We drove home and the entire way we were chortling like madwomen. Mom and I were doing our best Pissed Off Dad impressions, which sent us convulsing further until by the time we pulled up in the drive way sometime in the early AM, we were barely able to see the road through the tears.
“Okay, okay–Okay–oh jesus–” Mom said, “We’ve gotta go in. If Frank’s awake let me handle it.”
“JEEEZUSS CEEEERISSST DARLENE,” I tried in my best Dad-impression, which sent us off again.
“NO! Seriously, okay–okay we can do this. Oh my god, why did you let me spend so much?” As she tried to roll out of the car.
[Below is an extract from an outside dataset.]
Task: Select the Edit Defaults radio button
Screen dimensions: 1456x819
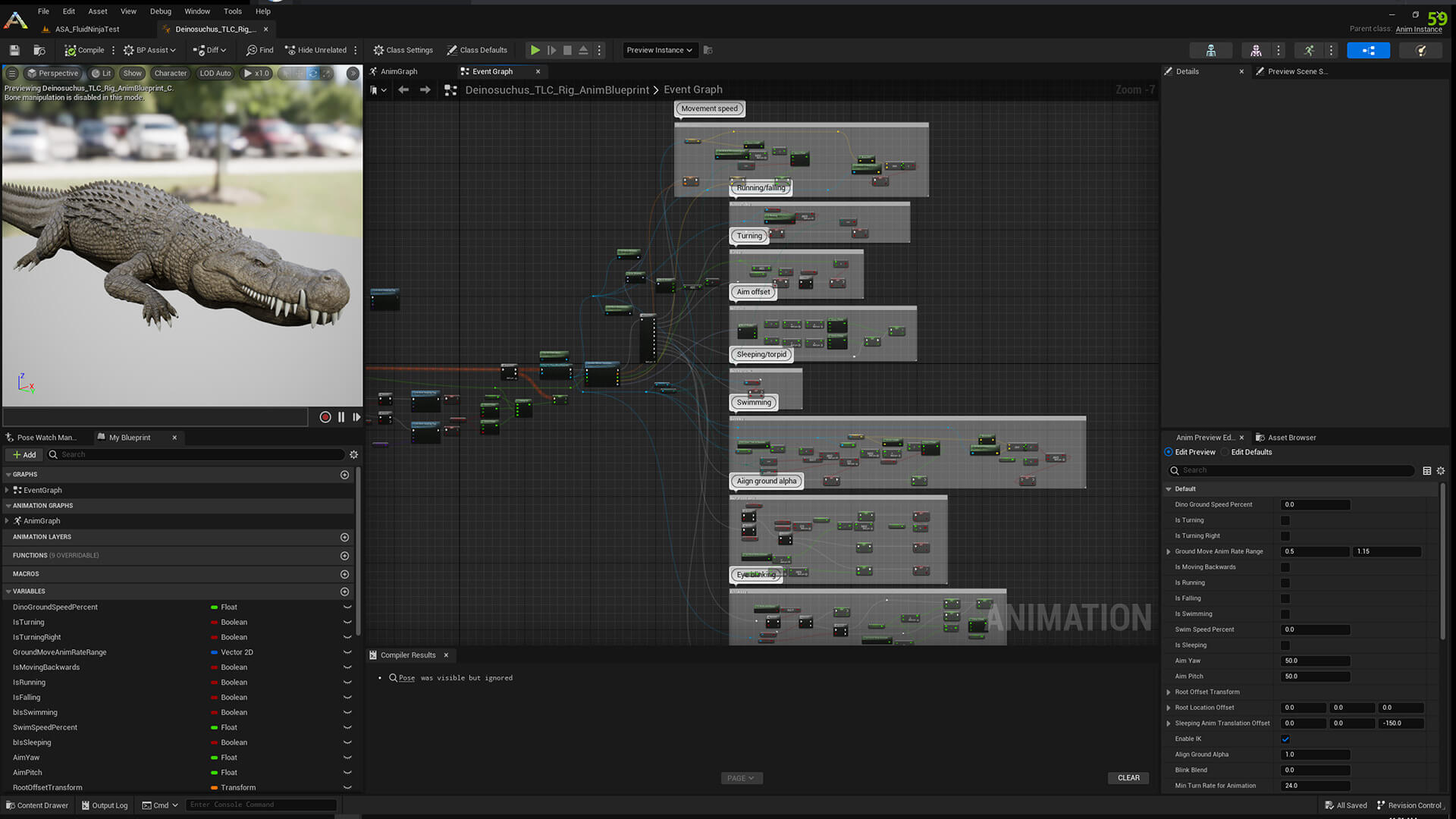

“ME?!” I squeaked, having a hard time breathing. “OH NO, nuh-uh you aren’t blaming this on me, I tried to stop you! I tried to be the adult here!”
We made it from the drive way to the door step, spring not yet sprung in Alberta, our breathes were little puffs of clouds as we tittered like teenagers and mom fumbled with her purse to get her keys.
“Frank is going to kill me,” she muttered, and we spent a few more minutes laughing so far we wheezed and collapsed on each other that neither of us could unlock the door.
When we got it open, I marvelled at my mother’s poker face. When she sashayed through the door she knew she was in for some serious shit–but breezed on in with a nonchalant look. I couldn’t follow her. I took my shoes off unsteadily and tried to go hide in the bathroom. I heard my mother say, “Going to bed, tired.” My father replied with–“How much did you spend at the casino?”
“Oh,” breezily. “Eight hundred dollars,” quickly as I watched her dart for the stairs and I heard my father begin cursing. I ducked into the bathroom like the brave daughter I am.
That was the last time I saw my mother laugh like that–laugh so hard that she cried, laughed until she couldn’t breath. It was the most expensive laugh I have ever had with my mother, but I like to think now that it was worth every penny.